What to look for in a mobile invoicing app:
- Can you create an estimate and convert it to an invoice without retyping?
- Can you send the invoice via text or email directly from the app?
- Can the customer pay directly from the invoice link?
- Does it work offline? (This matters more than people think — basements, rural areas, and commercial buildings with thick walls all kill cell service.)
BillRig was built for exactly this workflow. Create estimates, convert to invoices, and collect Square payments from your phone — even without cell service. Everything syncs when you are back online. If you want to compare your options, check our invoicing app comparison for a side-by-side look at what is out there.
Getting Started Checklist
If your current invoicing system is a notepad or a prayer, here is how to fix it this week:
- Pick an invoicing app and set up your business profile (name, license number, contact info)
- Create an invoice template with your standard line items and payment terms
- Set your default payment terms (we recommend “due on receipt” for service calls)
- Add your payment methods (Square, check, or whatever you accept)

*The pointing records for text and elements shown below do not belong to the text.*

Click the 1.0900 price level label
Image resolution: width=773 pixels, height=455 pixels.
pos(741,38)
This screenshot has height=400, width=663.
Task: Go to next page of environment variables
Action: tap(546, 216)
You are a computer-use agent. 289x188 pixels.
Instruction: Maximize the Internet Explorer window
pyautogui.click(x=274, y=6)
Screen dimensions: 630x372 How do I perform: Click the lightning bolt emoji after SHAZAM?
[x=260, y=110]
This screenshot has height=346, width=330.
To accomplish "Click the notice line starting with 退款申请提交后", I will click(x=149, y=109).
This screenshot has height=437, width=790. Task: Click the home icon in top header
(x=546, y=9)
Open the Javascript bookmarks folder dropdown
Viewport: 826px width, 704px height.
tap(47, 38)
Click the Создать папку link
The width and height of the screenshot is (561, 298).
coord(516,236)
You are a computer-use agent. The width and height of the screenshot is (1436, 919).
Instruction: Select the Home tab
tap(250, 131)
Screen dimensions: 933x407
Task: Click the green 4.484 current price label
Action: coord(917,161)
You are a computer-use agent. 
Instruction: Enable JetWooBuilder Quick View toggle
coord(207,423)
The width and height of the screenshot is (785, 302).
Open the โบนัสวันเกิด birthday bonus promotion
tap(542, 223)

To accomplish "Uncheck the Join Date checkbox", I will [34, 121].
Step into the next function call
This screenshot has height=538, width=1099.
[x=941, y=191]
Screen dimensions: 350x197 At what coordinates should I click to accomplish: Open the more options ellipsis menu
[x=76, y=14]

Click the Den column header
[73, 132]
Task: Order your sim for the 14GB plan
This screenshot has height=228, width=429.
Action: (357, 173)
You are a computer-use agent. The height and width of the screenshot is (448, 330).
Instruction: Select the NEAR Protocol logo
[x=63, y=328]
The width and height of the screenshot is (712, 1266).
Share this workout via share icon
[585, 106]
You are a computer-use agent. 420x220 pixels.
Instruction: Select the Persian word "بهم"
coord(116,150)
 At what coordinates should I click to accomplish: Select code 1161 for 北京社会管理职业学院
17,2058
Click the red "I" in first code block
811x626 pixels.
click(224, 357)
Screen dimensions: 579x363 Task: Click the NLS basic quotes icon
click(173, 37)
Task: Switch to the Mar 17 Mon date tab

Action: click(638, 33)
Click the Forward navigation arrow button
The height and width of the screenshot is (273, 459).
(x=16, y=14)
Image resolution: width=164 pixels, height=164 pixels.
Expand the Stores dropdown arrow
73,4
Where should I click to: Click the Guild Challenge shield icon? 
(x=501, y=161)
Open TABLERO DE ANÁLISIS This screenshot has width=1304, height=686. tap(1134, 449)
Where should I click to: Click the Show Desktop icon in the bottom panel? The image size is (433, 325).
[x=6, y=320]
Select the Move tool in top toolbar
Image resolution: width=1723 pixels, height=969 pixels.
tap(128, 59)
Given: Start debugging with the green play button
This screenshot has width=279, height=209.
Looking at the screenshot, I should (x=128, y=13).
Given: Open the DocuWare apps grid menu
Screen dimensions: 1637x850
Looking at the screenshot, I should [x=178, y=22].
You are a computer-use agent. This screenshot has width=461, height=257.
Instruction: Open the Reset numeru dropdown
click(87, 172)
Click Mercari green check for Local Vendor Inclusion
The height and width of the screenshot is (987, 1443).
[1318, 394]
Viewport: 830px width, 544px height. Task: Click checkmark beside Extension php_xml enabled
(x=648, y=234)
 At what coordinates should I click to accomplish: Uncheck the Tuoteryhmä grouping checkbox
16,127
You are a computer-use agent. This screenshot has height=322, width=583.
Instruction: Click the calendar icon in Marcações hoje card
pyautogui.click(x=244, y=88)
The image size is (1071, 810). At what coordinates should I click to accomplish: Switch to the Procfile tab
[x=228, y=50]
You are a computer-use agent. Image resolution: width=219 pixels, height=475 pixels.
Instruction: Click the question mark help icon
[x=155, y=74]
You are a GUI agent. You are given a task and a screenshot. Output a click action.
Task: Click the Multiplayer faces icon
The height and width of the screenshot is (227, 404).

- Look up your state’s deposit rules so you know your limits
- Send your next invoice before you leave the job site
- Set up automatic payment reminders at 3 and 7 days past due
- Try BillRig free during beta — it was built for solo contractors who invoice from their phones
Your invoicing system does not need to be fancy. It needs to be consistent. Send clear invoices, send them on time, and follow up when they are late. That alone puts you ahead of most contractors.